Fujitsu tells us: “There are numerous methods for machine-learning algorithms, each for a different purpose, and they all differ in their predictive accuracy and run-time. The algorithm that will produce the best accuracy will depend on the data being analysed, and getting the most accurate predictions will also depend on fine-tuning its configuration," and the conditions it uses during its run.
Data scientists use their skill to select a combination of algorithm and configuration to get the most accurate predictive model from the starting data.
The skill levels of individual data scientists vary of course. Where the analysis takes more than 12 hours it’s usually applied to a sub-set of the data and the result is less accurate.
Fujitsu Laboratory researchers in Japan wanted to improve this situation and came up with the idea of using machine learning, so to speak, to improve machine learning.
Improving machine learning
What it does is to run combinations of machine learning and conditions, using Spark, on a subset of data to predict the most accurate machine learning/condition combination to run on the full set of data.
Fujitsu Labs measured the run-time of standard machine learning algorithms on varying sized datasets and attribute numbers. It built a run -time estimation model based on this data saying which algorithm/attribute combos produced the most accurate predictions and can use this to estimate the predictive accuracy of new combinations.
Actual on-the-fly run-time measurements are used to fine tune this model.
Schematic view of the technology
Having got this baseline, and faced with a new data set, Fujitsu says:
This technology selects time-efficient candidates from among all the candidate combinations, and iterates over them efficiently and in parallel.
This technology combines estimates of run-time and predictive accuracy to select candidate combinations of algorithms and configurations that are expected to provide high improvements of predictive accuracy in return for short run-time.
Each selected combination is then run in a distributed manner.
Because this technique automatically focuses on the most effective combinations, it does not depend on the know-how of an analyst.

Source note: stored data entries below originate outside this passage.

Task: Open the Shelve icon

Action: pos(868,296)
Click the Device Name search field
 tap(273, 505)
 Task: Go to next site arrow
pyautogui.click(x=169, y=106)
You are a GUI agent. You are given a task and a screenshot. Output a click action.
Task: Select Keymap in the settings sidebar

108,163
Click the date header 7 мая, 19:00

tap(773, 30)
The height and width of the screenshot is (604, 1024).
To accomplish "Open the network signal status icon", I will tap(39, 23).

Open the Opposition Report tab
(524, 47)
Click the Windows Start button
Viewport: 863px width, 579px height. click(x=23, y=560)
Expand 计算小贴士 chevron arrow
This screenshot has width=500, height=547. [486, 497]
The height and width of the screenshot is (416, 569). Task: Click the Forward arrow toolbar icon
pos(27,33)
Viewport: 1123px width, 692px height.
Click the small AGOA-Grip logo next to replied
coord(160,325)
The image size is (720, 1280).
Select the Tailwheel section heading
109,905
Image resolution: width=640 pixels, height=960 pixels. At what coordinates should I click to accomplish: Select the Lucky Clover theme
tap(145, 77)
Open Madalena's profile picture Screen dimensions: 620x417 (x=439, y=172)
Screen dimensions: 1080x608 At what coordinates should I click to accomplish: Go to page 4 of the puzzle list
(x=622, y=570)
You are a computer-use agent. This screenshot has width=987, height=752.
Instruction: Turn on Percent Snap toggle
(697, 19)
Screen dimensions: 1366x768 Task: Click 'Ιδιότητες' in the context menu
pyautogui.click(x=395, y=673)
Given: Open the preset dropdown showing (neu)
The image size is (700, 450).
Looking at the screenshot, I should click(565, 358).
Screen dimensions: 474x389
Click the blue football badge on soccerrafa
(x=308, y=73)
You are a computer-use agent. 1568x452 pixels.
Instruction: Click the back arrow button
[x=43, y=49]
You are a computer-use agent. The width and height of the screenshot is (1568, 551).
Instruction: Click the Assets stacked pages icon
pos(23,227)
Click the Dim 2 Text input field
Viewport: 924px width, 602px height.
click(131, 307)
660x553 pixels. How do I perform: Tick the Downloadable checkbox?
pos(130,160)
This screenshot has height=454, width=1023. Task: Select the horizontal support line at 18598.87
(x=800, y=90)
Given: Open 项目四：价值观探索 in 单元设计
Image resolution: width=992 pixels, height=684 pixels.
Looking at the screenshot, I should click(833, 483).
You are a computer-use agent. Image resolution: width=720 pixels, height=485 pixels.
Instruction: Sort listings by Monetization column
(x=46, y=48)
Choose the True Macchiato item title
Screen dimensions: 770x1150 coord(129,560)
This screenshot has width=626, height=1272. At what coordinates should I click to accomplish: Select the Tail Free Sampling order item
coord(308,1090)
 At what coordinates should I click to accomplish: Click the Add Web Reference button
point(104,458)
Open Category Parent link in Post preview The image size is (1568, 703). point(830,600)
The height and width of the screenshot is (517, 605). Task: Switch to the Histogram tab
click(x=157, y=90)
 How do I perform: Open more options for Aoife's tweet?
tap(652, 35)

Control technology to automatically tune machine-learning algorithms
The Fujitsu Labs researchers then ran tests using 8 x 12-core servers and a 50 million record dataset. It claims that “existing techniques would take roughly one week to develop a predictive model with 96 per cent accuracy.“
With its preliminary machine learning algorithm selection run, its “technique reached that level in slightly more than two hours.” Going from one week to two hours is one heck of a speed up.
It’s running field trials now, and it aims to introduce product by the end of its fiscal 2015 year, saying it could “be used to provide services such as predicting electrical-power demand for every household in an area the size of [the] Tokyo metropolitan area." Not a bad result. ®
* There is an excellent Wikipedia article on Random Forest which can be used as a starting point to explore the field of machine learning.